## TEXT
################

A year ago I met a man, shortly after my divorce was final. We dated once, then I gave him the brush off. We remained good friends then started dating again in Oct. and we've been together ever since. He lives 3 hrs away. We see each other a couple to three times a month for a couple of days at a time. We've committed to each other and have resolved to see this through, until one of us decides to move.
My question: the boyfriend sees my kids as less than perfect. All three kids are argumenative and can be, at times, very spoiled. I've tried to be loving and firm, but I still get a lot of talk=back and sassiness. In all honesty, I do not do a very good job of controlling my own tongue, and I am now reaping the effects of that, and I understand that.
However, the boyfriend spent 11 years in the Navy, and when you add that to the fact that he is very focused on not compromising ANYTHING after his marriage fell apart, he can be very perfectionistic. He says he cannot stand how my kids talk back to me, and that he doesn't know how much longer he can take it. Let me add that, as wonderful as I think he is, he can be moody and very high-maintenance emotionally. He doesn't understand how I can't see what he's talking about, and I don't understand how he can make judgments based on four weekends (that's all the time he's spent with my kids). He also has a five-year old daughter that he thinks is a perfect princess, even though he's had to take her out of restaurants physically when she starts screaming because they're out of ketchup packets.
I'd love a man's opinion, especially one who's integrated into another family. I'd also love some insight from those moms who've felt in the middle between their boyfriend/husband and their own kids. But I'd love input from anyone with some god ideas, too!
This is a terrific board. Thanks in advance!

################

## INFORMATION PROVIDED
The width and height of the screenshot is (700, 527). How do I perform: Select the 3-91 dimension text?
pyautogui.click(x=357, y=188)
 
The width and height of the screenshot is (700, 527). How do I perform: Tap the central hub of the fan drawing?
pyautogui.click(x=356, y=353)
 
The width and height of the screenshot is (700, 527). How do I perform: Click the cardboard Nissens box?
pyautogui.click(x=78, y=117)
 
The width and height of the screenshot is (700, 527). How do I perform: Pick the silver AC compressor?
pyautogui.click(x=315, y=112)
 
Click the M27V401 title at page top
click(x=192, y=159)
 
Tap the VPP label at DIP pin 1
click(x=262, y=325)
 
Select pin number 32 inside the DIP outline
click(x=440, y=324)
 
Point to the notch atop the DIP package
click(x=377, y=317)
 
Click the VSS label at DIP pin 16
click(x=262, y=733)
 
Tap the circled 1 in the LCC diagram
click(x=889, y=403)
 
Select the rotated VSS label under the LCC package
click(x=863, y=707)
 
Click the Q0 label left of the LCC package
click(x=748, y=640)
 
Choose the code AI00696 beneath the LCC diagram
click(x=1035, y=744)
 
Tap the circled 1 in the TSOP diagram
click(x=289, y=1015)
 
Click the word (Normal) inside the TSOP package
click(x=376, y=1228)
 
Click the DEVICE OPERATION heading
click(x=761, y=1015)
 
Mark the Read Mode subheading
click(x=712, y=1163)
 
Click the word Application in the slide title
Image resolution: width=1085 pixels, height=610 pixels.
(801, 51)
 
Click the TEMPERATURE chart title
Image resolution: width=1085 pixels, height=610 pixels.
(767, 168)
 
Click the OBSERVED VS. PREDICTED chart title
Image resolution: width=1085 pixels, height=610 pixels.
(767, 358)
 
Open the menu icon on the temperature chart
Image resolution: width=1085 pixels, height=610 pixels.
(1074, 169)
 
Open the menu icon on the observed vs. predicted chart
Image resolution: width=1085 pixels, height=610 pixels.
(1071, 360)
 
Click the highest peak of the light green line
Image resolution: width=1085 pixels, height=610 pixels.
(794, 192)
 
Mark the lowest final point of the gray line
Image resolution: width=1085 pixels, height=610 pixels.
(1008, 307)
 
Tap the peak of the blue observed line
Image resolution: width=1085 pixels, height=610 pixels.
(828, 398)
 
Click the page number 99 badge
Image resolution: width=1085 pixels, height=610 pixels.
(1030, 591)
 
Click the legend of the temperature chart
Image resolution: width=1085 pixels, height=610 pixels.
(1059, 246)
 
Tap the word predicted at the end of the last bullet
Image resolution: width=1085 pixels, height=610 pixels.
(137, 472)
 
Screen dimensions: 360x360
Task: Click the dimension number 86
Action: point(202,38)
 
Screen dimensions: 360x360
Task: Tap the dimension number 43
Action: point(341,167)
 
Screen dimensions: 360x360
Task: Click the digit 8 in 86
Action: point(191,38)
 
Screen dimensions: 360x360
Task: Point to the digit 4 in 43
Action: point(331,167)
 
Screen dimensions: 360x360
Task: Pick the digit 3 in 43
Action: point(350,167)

################

## DIRECTIVE 1
Answer from the post about the boyfriend and the kids:
(a) How far away does the boyfriend live?
(b) How many years did he spend in the Navy?
(c) How many weekends has he spent with her kids?
## DIRECTIVE 2
Can you arrange the listing as a Markdown table? Start at the line with "Click the highest" and go through the end of the listing, including both of those lines. Use the columns Number and Listing line, with one row per line, and leave out blank lines.
The listing is unrelated to the text.

## FULL ANSWER 1
(a) 3 hours away.
(b) 11 years.
(c) Four weekends.

## FULL ANSWER 2
| Number | Listing line |
|---|---|
| 1 | Click the highest peak of the light green line |
| 2 | Image resolution: width=1085 pixels, height=610 pixels. |
| 3 | (794, 192) |
| 4 | Mark the lowest final point of the gray line |
| 5 | Image resolution: width=1085 pixels, height=610 pixels. |
| 6 | (1008, 307) |
| 7 | Tap the peak of the blue observed line |
| 8 | Image resolution: width=1085 pixels, height=610 pixels. |
| 9 | (828, 398) |
| 10 | Click the page number 99 badge |
| 11 | Image resolution: width=1085 pixels, height=610 pixels. |
| 12 | (1030, 591) |
| 13 | Click the legend of the temperature chart |
| 14 | Image resolution: width=1085 pixels, height=610 pixels. |
| 15 | (1059, 246) |
| 16 | Tap the word predicted at the end of the last bullet |
| 17 | Image resolution: width=1085 pixels, height=610 pixels. |
| 18 | (137, 472) |
| 19 | Screen dimensions: 360x360 |
| 20 | Task: Click the dimension number 86 |
| 21 | Action: point(202,38) |
| 22 | Screen dimensions: 360x360 |
| 23 | Task: Tap the dimension number 43 |
| 24 | Action: point(341,167) |
| 25 | Screen dimensions: 360x360 |
| 26 | Task: Click the digit 8 in 86 |
| 27 | Action: point(191,38) |
| 28 | Screen dimensions: 360x360 |
| 29 | Task: Point to the digit 4 in 43 |
| 30 | Action: point(331,167) |
| 31 | Screen dimensions: 360x360 |
| 32 | Task: Pick the digit 3 in 43 |
| 33 | Action: point(350,167) |